Klaviertranskriptionen von Liedern ?!

  • Hallo,
    wollte mal Eure Meinung zu Liedtranskriptonen hören. Macht es generell überhaupt Sinn, ein Lied für Klavier solo zu transkripieren, weil man ja den Text nicht hört, der ja das Wesentliche, Zentrale in einem Lied ist?
    Zu den bekanntesten Transkriptionen gehören ohne Zweifel "Die Forelle" von Schubert und "Widmung" von Schumann, beides von Liszt bearbeitet.
    Finde beide sehr gelungen. Habe hier eine Aufnahme von Bolte und Kissin. Aber nicht nur Liszt hat transkripiert, auch Gulda, Godowsky u.a.
    Welche Transkriptionen kennt ihr so, welche findet ihr gut oder schlecht? Würdet ihr auf einen Klavierabend gehen, indem viele Liedtranskriptionen gespielt werden?

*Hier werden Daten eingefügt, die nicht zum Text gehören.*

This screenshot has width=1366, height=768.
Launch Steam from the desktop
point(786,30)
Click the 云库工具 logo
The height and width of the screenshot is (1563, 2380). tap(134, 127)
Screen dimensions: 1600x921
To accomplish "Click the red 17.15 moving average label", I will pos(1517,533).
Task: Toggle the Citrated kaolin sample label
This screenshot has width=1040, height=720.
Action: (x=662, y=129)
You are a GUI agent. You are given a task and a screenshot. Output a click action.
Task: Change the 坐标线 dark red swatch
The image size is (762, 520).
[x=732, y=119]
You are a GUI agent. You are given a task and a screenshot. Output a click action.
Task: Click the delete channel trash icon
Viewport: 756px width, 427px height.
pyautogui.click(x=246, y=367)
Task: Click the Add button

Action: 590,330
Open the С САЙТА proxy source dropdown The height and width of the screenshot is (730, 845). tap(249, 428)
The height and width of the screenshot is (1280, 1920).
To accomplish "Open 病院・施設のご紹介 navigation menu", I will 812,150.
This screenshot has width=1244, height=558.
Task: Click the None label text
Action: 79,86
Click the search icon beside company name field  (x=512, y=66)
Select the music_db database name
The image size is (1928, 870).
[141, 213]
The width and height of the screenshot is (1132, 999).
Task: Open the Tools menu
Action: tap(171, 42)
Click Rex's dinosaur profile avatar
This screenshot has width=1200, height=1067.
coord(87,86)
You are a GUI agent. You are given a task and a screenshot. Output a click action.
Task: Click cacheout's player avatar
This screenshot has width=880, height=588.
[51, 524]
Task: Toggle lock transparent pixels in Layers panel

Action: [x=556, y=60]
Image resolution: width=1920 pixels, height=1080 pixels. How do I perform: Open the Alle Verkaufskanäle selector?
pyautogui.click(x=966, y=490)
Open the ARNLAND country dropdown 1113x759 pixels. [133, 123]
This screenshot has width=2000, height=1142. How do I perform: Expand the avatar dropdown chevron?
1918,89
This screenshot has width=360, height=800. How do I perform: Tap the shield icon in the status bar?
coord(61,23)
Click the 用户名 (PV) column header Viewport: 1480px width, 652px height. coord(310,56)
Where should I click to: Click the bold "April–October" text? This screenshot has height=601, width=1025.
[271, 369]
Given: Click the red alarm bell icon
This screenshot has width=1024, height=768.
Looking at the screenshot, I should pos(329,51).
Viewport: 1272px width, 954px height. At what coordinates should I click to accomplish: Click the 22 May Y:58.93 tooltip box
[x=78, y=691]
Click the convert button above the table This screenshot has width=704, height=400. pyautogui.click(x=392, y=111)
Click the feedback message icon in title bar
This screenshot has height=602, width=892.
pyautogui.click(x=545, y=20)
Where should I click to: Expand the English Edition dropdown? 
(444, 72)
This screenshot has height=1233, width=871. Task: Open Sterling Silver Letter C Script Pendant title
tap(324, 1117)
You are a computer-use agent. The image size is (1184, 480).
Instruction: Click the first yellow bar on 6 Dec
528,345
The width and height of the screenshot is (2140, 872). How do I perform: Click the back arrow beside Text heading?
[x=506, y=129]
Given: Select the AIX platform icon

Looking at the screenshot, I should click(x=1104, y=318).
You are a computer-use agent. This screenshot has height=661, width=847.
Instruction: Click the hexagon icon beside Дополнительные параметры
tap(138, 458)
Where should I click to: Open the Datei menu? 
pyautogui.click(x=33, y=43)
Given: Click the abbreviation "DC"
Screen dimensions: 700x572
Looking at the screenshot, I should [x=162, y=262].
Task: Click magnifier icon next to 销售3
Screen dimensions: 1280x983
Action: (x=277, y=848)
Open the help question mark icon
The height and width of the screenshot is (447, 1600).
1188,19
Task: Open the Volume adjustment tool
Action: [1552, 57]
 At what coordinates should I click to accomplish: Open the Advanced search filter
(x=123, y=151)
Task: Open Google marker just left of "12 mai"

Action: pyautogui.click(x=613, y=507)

    Ich werde demnächst hier selbst auch posten, nun seid ihr aber erst mal dran!


    Grüße :hello:


    Alex

    Die Dame des Hauses erhebt sich vom Klaviersessel: "Das war Siegfrieds Tod." Ein Zuhörer zu seinem Nachbarn: "Kann ich verstehen."

  • Zitat

    Original von AlexScria
    wollte mal Eure Meinung zu Liedtranskriptonen hören. Macht es generell überhaupt Sinn, ein Lied für Klavier solo zu transkripieren, weil man ja den Text nicht hört, der ja das Wesentliche, Zentrale in einem Lied ist?


    na selbstverständlich.


    Zitat

    Original von AlexScria
    Zu den bekanntesten Transkriptionen gehören ohne Zweifel "Die Forelle" von Schubert und "Widmung" von Schumann, beides von Liszt bearbeitet.


    na und so einige mehr... aber mesitens von liszt, da hast du recht. spannend sind nicht nur einzelne lieder sondern ganze zyklen als transkription zu hören -> am besten mal in die 2 3cd-boxen von leslie howard zu den transkriptionen reinhören. liszt hat da auch ein paar kleine änderungen vorgenommen (transponiert und manchmal die reihenfolge geändert)


    Zitat

    Original von AlexScria
    Aber nicht nur Liszt hat transkripiert, auch Gulda, Godowsky u.a.


    noch einige virtuose pianisten um die 19./20.jhdt.-wende mehr.
    rachmaninoff übrigens auch (sowie prokofieff wenn ich mich nicht gerade irre).
    aber das meiste stammt wohl von liszt.


    Zitat

    Original von AlexScria
    Welche Transkriptionen kennt ihr so, welche findet ihr gut oder schlecht? Würdet ihr auf einen Klavierabend gehen, indem viele Liedtranskriptionen gespielt werden?


    kennen tue ich nahezu alle von schubert und versuche mich auch gerne an der ein oder anderen von liszt (die 3 üblichen erstdruckversion-notenbände habe ich), aber nat. eher die leichteren, in denen er noch nicht so viel virtuoses dazukomponiert hat und eher langsamere stücke. forelle und erlkönig kann ich vorzeigbar nicht einmal im original.


    Max

  • Hallo, Alex!


    Zitat

    Original von AlexScria
    wollte mal Eure Meinung zu Liedtranskriptonen hören. Macht es generell überhaupt Sinn, ein Lied für Klavier solo zu transkripieren, weil man ja den Text nicht hört, der ja das Wesentliche, Zentrale in einem Lied ist?


    Ich habe nur eine CD mit Liedtranskriptionen, finde das aber sehr schön! :]



    Zitat

    Würdet ihr auf einen Klavierabend gehen, indem viele Liedtranskriptionen gespielt werden?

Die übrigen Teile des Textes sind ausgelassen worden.